Ok, I got this to work. It looks like your problem was caused because you don't have a 'proper' Object ID for your rows. Not quite sure why this works, but I added a field called FID in Access and set it's type to 'AutoNumber' which stores a unique value for each record (even though your OBID field is unique already). Maybe someone else can enlighten us both. After doing that, I added logic to scrape your records from the 'roads' table into a new table called 'output' which is either created from scratch or cleared of any pre-existing data each time you run this script.

import arcpy
ws = 'C:/temp/test.mdb'
arcpy.env.workspace = ws
arcpy.env.overwriteOutput = True
rows = arcpy.SearchCursor('road','','','STID;FL;TL','STID A; FL A; TL A')

#-- create new table to hold results using 'road' table as template
if arcpy.Exists('output'):
    arcpy.DeleteRows_management('output') #-- clear contents of output table

irows = arcpy.InsertCursor('output')  #-- create insert cursor

first = True
for row in rows:
    if first:
        first = False
        fid = row.FID
        stid = row.STID
        fl = row.FL
        tl = row.TL
        if stid == prev_stid and fl <= prev_tl:
            #-- add previous record to new table
            irow = irows.newRow()
            irow.originalFID = prev_fid
            irow.STID = prev_stid
            irow.TL = prev_tl
            irow.FL = prev_fl
            del irow

            #-- now let's add the current record
            irow = irows.newRow()
            irow.originalFID = fid
            irow.STID = stid
            irow.TL = tl
            irow.FL = fl
            del irow

            print stid,fl

    #-- let's store all information from this row
    prev_fid = row.FID
    prev_stid = row.STID
    prev_tl = row.TL
    prev_fl = row.FL

del rows,irows
  • @Sam Editing an answer is not an acceptable way to provide comments. I believe you are able to comment on answers to your own question. If not, you definitely can edit your question itself, provided this is an improvement to the question and not just a way to carry out a conversation.
    – whuber
    Jul 13 '11 at 15:56
  • For the record, so it does not get lost, here is the comment Sam would like to make: "Jason, The logic I used was that once the table is sorted using searchcursor, all that the code has to do is go to the next row and then compare like enumerated rows . But again, I'm new to all this and it might not make any sense. Can you suggest me how I should go about this? Thanks."
    – whuber
    Jul 13 '11 at 15:57
  • @Sam, without seeing your data I'm having trouble coming up with any solution for you here, though I posted an edit to my answer above to start off with. Jul 13 '11 at 21:03
  • An excerpt of the data appears at the beginning of the question. +1 for your effort and for cleaning up the code, though.
    – whuber
    Jul 13 '11 at 21:05
  • Ah yes, my bad. See updated code... Jul 13 '11 at 22:10

Well, I copied your script and the test data. The only error I could see was in the second line, where you set the workspace - backslash is an escape character in Python.

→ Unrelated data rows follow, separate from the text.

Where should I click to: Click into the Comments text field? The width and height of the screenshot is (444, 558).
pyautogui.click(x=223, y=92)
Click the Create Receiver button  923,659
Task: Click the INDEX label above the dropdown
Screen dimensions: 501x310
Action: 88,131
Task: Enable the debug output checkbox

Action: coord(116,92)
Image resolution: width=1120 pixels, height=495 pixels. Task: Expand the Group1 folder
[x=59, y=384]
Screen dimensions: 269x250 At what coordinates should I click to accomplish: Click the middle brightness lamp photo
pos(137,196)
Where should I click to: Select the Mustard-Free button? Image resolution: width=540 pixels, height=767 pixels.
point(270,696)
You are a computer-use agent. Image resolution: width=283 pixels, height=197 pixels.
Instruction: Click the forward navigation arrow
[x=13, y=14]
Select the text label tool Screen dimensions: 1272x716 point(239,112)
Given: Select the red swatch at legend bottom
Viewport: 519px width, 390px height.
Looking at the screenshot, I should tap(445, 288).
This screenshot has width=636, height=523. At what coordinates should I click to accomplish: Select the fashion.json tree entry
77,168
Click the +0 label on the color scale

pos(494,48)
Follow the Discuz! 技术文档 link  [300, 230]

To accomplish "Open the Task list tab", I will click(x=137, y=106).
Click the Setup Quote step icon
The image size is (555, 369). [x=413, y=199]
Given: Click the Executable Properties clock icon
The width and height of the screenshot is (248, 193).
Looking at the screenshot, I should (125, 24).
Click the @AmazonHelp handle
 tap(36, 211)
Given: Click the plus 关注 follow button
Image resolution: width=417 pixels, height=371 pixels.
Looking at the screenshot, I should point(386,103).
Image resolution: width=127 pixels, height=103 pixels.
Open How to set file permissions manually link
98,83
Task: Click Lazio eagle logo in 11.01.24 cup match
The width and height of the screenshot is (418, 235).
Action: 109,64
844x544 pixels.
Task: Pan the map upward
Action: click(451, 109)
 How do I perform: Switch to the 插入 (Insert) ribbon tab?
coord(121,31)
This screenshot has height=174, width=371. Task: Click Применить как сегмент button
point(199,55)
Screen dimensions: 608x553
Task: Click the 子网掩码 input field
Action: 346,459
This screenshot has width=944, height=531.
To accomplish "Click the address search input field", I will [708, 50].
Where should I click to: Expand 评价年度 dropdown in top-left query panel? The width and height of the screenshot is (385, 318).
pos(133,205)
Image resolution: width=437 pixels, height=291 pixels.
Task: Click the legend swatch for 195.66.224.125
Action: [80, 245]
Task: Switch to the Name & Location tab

There are four reasonably common alternatives. Double backslash (escapes the escape):

arcpy.env.workspace = "c:\\temp\\test.mdb"

Raw strings (prefix r):

arcpy.env.workspace = r"c:\temp\test.mdb"

Triple quotes:

arcpy.env.workspace = """c:\temp\test.mdb"""

And forward slashes:

arcpy.env.workspace = "c:/temp/test.mdb"

Choose one that works for you. And there are more.

  • om_henners, The code doesn't give any error messages when I run it. It runs but gives unexpected result: 3 0.0 I am not sure how or why. And python recognizes 2 backslashes for path. I don't think that is a problem. Its the loop. It would be awesome if you or anybody can help me figure this out. Thanks.